Geranyl formate
- Names: IUPAC name Geranyl formate

Identifiers
- CAS Number: 105-86-2;
- 3D model (JSmol): Interactive image;
- ECHA InfoCard: 100.003.037
- PubChem CID: 5282109;
- CompTox Dashboard (EPA): DTXSID0047614 ;

Properties
- Chemical formula: C_{11}H_{18}O_{2}
- Molar mass: 182.263 g·mol^{−1}
- Density: 0.92 g/cm^{3}
- Boiling point: 92 °C (198 °F; 365 K)

= Geranyl formate =

Geranyl formate is an organic compound from the group of terpenoid esters, derived from geraniol and formic acid.

== Presence ==
Geranyl formate is found in geranium oil from Pelargonium graveolens. The proportion varies depending on the source; in one study, the content in the essential oil ranged from less than 1% to almost 9%, with an average of about 5%. In another study, the content was between 4.1% and 4.7%. In a third study, the composition of geranium oil was determined depending on the harvest time.
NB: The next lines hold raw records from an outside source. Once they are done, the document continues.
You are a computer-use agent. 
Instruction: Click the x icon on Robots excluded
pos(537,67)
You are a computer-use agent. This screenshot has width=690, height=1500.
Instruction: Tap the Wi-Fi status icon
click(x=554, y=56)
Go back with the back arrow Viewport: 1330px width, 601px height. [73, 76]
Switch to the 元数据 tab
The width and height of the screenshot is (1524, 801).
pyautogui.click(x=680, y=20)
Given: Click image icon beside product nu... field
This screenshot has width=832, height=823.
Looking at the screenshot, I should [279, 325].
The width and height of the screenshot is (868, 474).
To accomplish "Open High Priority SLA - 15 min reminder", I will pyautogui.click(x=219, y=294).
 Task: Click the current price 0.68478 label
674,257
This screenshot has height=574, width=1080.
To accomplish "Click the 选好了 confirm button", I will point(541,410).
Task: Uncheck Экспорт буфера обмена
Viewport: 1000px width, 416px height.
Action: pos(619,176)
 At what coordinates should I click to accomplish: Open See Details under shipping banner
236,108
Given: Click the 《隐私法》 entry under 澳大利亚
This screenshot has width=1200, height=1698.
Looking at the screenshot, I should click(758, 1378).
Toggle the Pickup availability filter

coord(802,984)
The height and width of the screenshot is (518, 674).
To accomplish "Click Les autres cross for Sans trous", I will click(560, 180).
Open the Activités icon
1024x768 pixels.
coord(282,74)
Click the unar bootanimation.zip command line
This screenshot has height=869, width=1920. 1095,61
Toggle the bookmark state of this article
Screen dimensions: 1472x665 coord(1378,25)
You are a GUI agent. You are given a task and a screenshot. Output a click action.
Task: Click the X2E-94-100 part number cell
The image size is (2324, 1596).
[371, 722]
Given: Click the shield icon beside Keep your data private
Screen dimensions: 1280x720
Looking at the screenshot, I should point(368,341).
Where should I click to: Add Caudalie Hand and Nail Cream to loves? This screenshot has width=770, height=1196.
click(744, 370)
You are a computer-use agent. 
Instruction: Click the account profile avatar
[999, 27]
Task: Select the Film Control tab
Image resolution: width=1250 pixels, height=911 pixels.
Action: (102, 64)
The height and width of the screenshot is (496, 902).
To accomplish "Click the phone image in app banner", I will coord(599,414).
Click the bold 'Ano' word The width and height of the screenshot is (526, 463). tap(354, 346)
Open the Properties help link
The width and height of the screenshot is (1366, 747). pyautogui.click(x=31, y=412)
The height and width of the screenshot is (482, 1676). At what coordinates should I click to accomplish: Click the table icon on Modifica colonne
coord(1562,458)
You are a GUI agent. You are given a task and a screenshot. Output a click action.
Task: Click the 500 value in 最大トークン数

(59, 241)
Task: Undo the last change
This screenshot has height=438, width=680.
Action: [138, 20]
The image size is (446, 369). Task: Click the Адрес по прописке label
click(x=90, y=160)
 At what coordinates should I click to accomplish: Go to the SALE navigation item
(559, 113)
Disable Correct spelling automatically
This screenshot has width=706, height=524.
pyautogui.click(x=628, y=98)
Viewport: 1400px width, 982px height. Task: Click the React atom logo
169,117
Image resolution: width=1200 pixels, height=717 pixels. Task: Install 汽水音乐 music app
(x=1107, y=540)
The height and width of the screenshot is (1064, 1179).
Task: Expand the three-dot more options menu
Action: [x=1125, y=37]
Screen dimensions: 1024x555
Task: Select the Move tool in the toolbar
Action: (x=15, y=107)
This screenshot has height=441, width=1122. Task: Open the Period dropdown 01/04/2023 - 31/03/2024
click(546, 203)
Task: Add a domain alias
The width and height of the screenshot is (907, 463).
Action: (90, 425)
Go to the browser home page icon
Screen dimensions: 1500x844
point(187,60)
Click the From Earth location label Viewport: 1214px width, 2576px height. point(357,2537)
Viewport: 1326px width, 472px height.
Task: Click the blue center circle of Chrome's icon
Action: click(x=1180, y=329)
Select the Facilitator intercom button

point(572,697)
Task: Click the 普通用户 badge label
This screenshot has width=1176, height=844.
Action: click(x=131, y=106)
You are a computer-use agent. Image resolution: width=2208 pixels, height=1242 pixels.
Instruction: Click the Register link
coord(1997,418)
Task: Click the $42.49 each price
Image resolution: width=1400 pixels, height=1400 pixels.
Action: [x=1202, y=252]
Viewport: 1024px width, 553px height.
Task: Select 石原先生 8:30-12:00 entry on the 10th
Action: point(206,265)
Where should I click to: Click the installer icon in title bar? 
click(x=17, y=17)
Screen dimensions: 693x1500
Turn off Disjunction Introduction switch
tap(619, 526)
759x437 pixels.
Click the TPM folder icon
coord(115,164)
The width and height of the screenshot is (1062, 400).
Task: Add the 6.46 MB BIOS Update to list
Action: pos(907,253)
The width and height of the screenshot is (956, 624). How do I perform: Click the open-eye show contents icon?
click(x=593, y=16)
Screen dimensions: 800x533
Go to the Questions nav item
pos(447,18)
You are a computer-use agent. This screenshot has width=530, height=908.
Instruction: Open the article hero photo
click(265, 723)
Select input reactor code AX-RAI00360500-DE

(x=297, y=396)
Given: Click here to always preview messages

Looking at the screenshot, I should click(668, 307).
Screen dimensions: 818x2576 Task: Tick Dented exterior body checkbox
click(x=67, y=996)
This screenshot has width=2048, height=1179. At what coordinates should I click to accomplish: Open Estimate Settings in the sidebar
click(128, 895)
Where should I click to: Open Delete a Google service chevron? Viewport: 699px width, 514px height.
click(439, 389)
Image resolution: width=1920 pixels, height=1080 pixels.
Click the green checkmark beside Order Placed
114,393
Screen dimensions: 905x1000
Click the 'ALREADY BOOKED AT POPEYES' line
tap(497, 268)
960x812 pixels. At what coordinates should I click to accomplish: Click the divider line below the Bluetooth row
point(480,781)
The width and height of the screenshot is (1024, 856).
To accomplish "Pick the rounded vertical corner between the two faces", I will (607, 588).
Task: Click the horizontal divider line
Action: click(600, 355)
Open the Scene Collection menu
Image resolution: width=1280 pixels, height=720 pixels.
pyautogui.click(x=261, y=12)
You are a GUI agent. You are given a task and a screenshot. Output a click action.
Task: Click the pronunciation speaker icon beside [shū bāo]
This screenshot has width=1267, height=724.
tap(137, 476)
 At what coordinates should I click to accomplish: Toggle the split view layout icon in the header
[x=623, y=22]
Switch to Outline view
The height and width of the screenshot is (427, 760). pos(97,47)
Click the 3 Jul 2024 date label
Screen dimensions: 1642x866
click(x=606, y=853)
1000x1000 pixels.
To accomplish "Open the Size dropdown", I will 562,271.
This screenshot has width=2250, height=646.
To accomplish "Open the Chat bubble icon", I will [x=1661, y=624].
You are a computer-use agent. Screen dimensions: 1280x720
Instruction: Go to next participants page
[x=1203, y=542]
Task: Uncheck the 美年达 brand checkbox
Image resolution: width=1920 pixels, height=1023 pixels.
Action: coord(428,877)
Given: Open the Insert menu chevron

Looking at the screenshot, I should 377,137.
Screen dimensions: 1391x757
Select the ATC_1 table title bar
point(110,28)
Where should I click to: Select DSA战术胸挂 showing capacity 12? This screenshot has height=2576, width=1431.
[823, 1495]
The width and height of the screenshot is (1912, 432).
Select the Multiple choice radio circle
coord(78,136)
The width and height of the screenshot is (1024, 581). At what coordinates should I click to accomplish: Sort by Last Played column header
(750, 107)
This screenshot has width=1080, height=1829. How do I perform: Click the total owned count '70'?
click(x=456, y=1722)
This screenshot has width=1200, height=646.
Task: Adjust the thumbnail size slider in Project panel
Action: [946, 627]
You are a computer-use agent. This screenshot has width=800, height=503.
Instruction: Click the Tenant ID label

In this case, the proportion of geranyl formate varied between 3.8% and 6.2%. It is also found in annatto seeds and is also produced during the autoxidation of geraniol.

== Usage ==
Geranyl formate is approved in the European Union under FL number 09.076 as a general food flavoring. Geranyl formate is also used as a fragrance. The worldwide usage in this area is in the range of 10 to 100 tonnes per year.